■ **Objective**:
Give only the number of lines in the items below that contain the word "height".

■ **Task material**:
********************
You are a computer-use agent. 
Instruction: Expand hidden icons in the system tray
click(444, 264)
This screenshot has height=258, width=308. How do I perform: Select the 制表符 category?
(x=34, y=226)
********************
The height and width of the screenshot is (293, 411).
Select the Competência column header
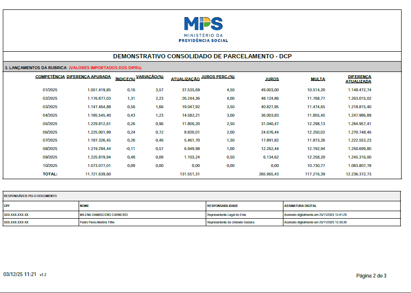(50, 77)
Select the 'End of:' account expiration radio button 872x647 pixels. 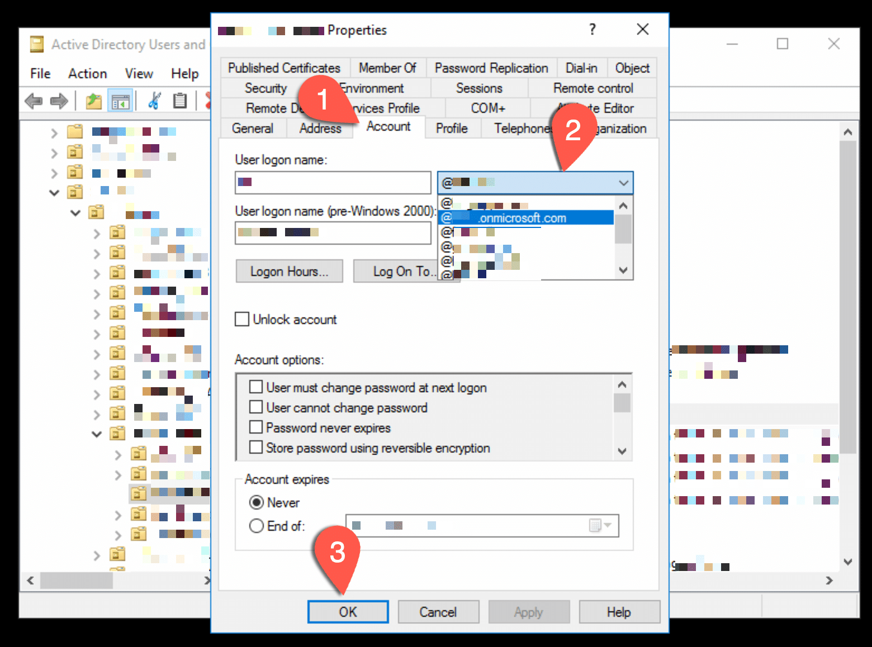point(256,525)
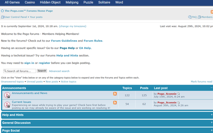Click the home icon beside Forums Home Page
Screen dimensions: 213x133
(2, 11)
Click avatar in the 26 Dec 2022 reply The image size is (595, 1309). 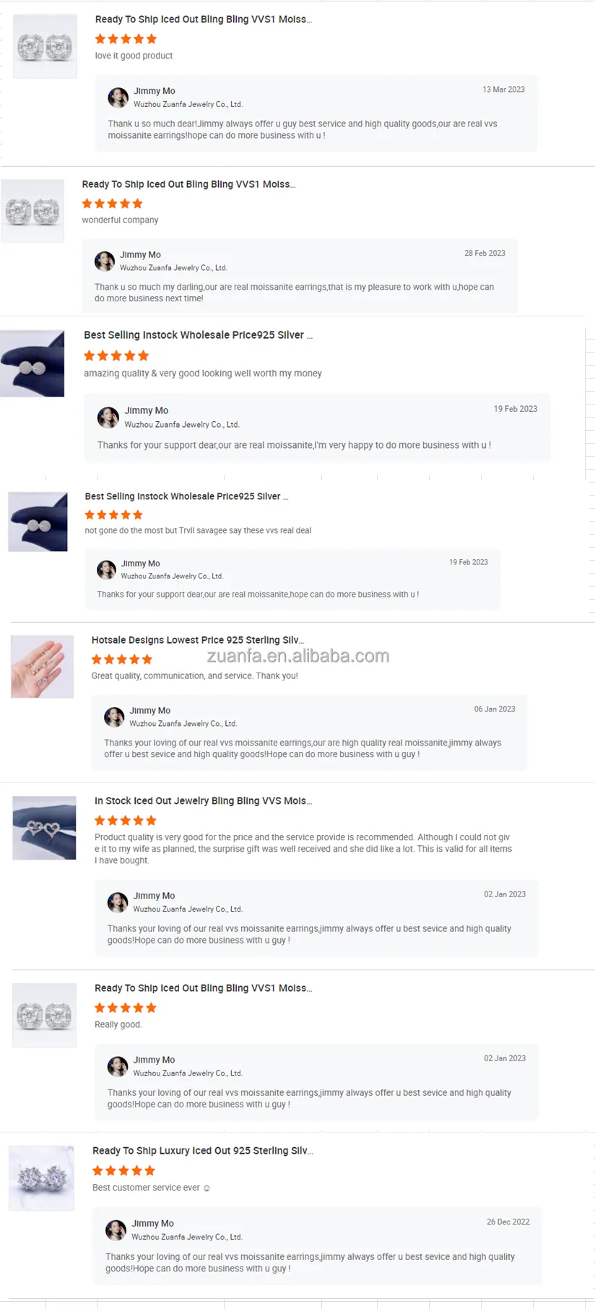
********************
■ **Response below**:
2